A tense two hours later, we stop at Zai Clinic. Jescea’s drip-line is filling with blood and she has started convulsing.

Linda, Zai’s officer in charge, is in the back of our jeep before I know it. She ties a surgical glove around the top of Jescea’s left arm, to raise a vein, and transfers the drip. She tears injection after injection out of packets to administer glucose and Diazepam, to try to stop the convulsions.

WE hurtle towards the checkpoint on the outskirts of Zwedru, Broh pressing the horn until the guards drop the barrier, allowing us to drive straight through.

Pulling up at the hospital, we rush Jescea to the emergency room.

Broh, Arthur, Emmanuel and I stumble back to the vehicle. It’s 4pm.

None of us has eaten since seven that morning. I’m exhausted.

Moreover, I’m in awe of the way the team, the ambulance crew and the clinic staff have reacted to what the day has thrown at them.

Dealing with malaria is part of Liberian life: more than 38 per cent of people suffer from the sickness.

And many die.

Days later Emmanuel comes to find me in the office: “Our patient didn’t make it,” he says, sadly.

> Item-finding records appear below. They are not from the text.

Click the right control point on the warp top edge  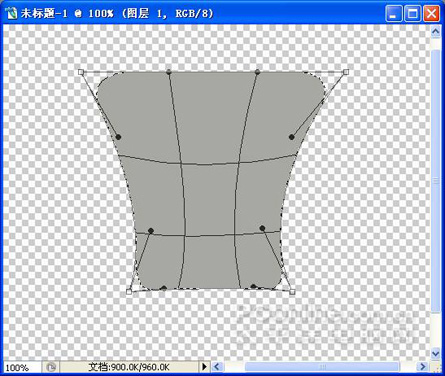point(257,72)
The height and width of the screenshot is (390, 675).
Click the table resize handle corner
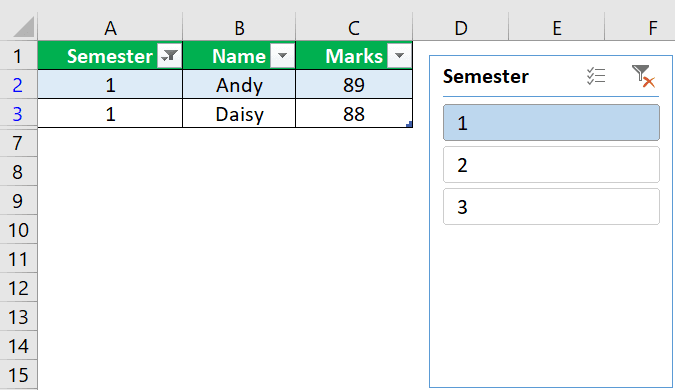[x=409, y=124]
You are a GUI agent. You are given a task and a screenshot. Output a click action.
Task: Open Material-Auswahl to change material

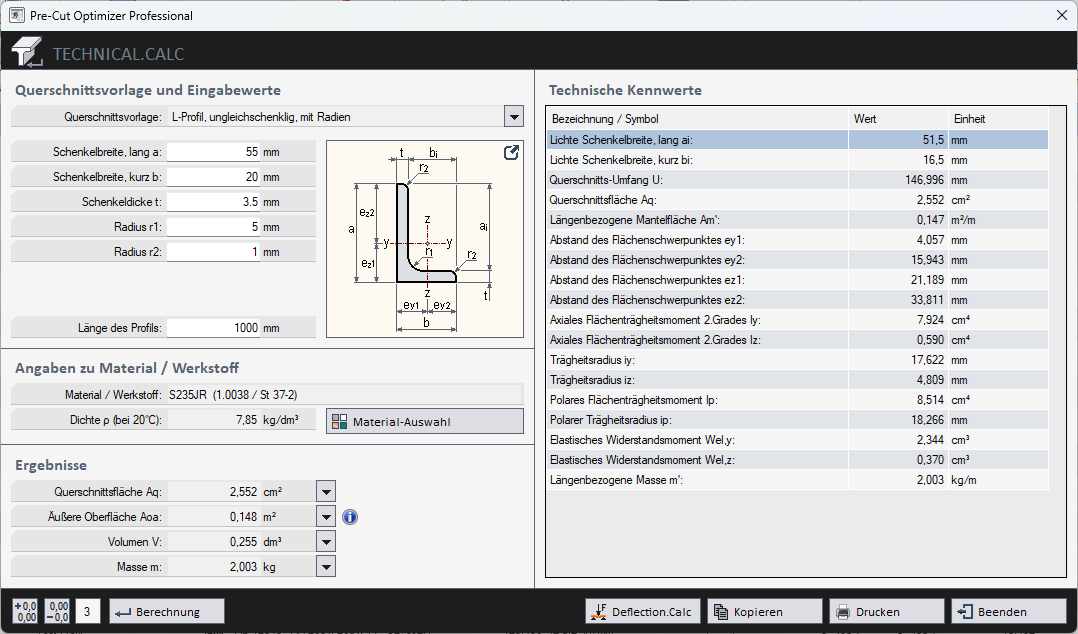pos(424,420)
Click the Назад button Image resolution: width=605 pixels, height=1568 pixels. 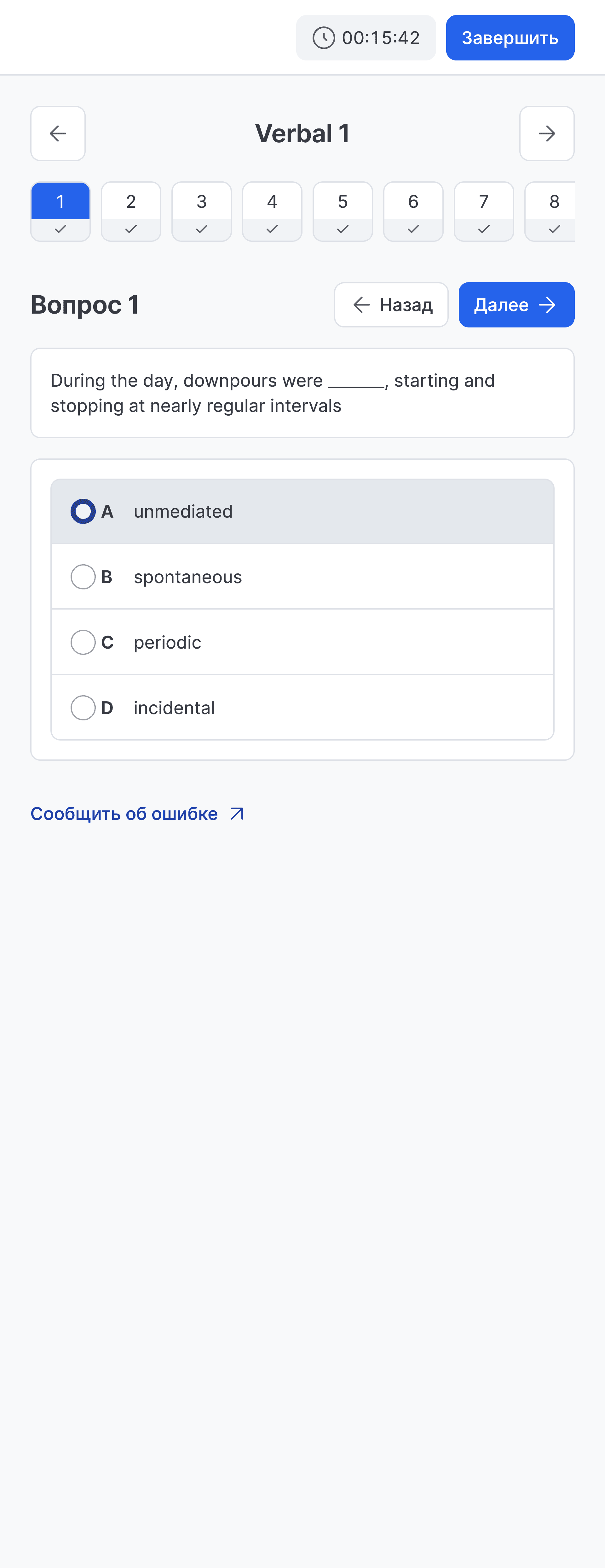392,304
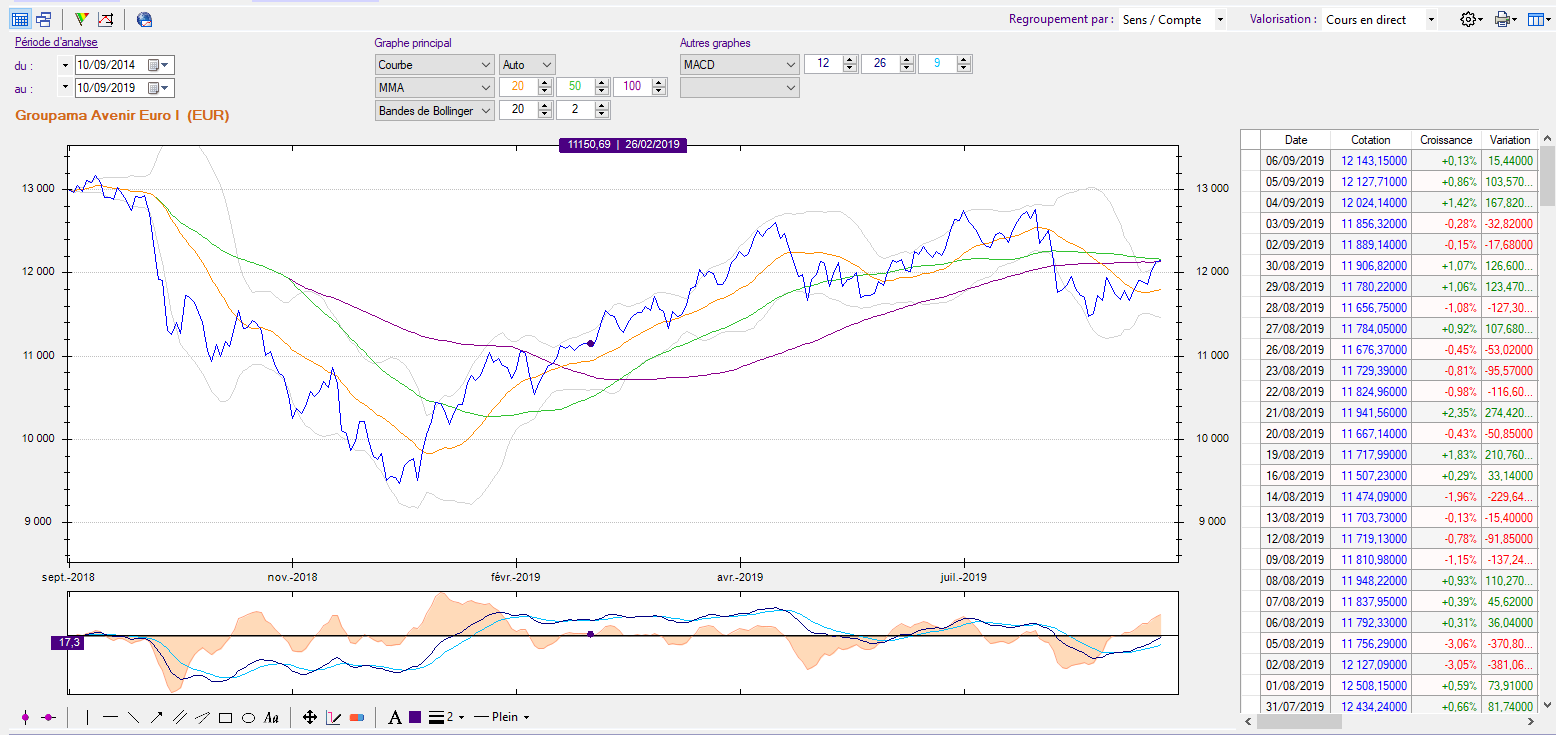Click the Croissance column header
Viewport: 1556px width, 735px height.
pos(1445,140)
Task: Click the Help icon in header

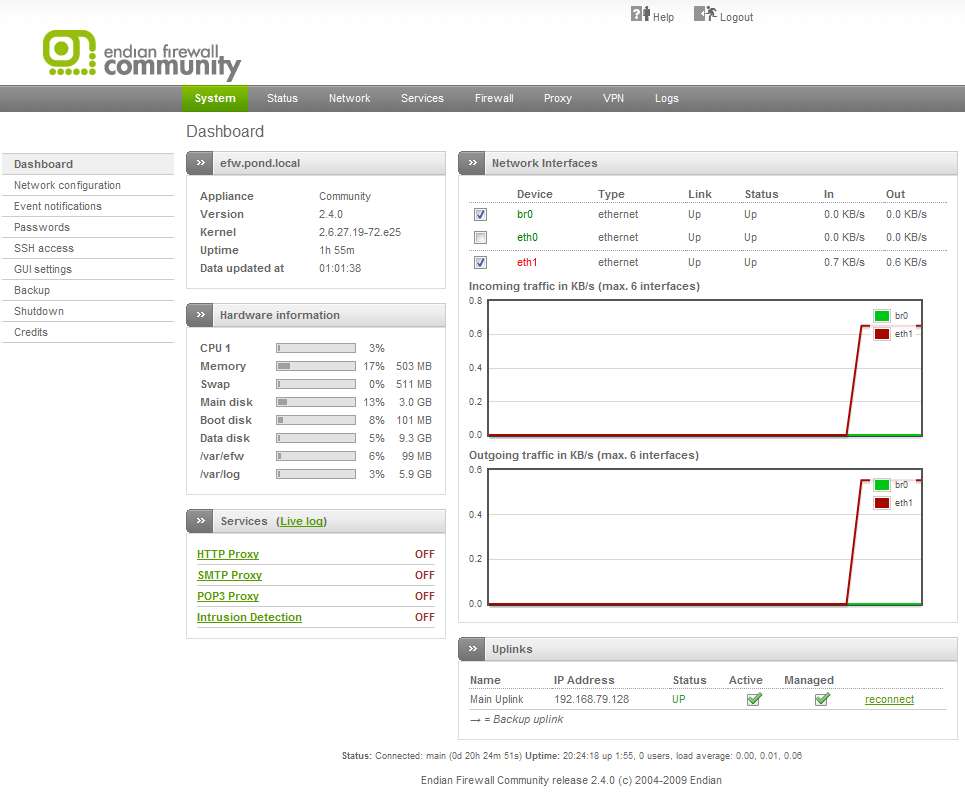Action: [x=640, y=14]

He tells me that because most people live so far from a clinic and have no way to get there, they wait for the fever to pass. It’s that wait which often proves fatal. He also says many people don’t use bed nets, even when they have them: they simply don’t understand the causes of malaria.

I think of Jescea’s mother and wonder how she’s coping with this devastating news.

Malaria is the biggest killer of children under five in Liberia. Jescea was four and a half.

Emmanuel shakes his head. “Our people are suffering because they’re not educated in health. They are isolated and vulnerable,” he says.

Merlin is trying to change this.

Every morning, the hospital and clinics offer health education talks.

To highlight World Malaria Day last month, Merlin’s health teams gave talks in schools around Zwedru.

Drama workshops in more remote communities, without clinics, take the malaria message further afield.

Young people are involved in performing plays and songs to show their communities how malaria is spread, methods of prevention, symptoms of the sickness and the importance of immediate medical treatment.

Robert Boduo, Merlin’s community officer, explains: “One method of malaria prevention is to clean your surroundings.” I picture wiping the dinner table and sweeping the floor, and wonder how this can help.

“Spray is expensive for our people, but they can clear old sardine tins from around their houses, cover outside bathroom holes – anything where dirty water collects will give mosquitoes a place to breed,” he adds.

Yet first Boduo must dispel the many myths about the “other” causes of malaria. Some Liberians believe that malaria can be caught by drinking too much beer; others think it is caught from a day’s hard work in the sun.

Above all, two messages remain clear. Across from me Boduo enthusiastically gestures, holding up one finger and then the second. “People have long distances to get to the clinic, but treatment is free and they must go. And all the family must sleep under bed nets – people always complain they’re too hot.”

Lying on my bed, a film of sweat sitting on my skin, I fully appreciate the complaint and am tempted to crawl out from under my net. And then I remember Jescea.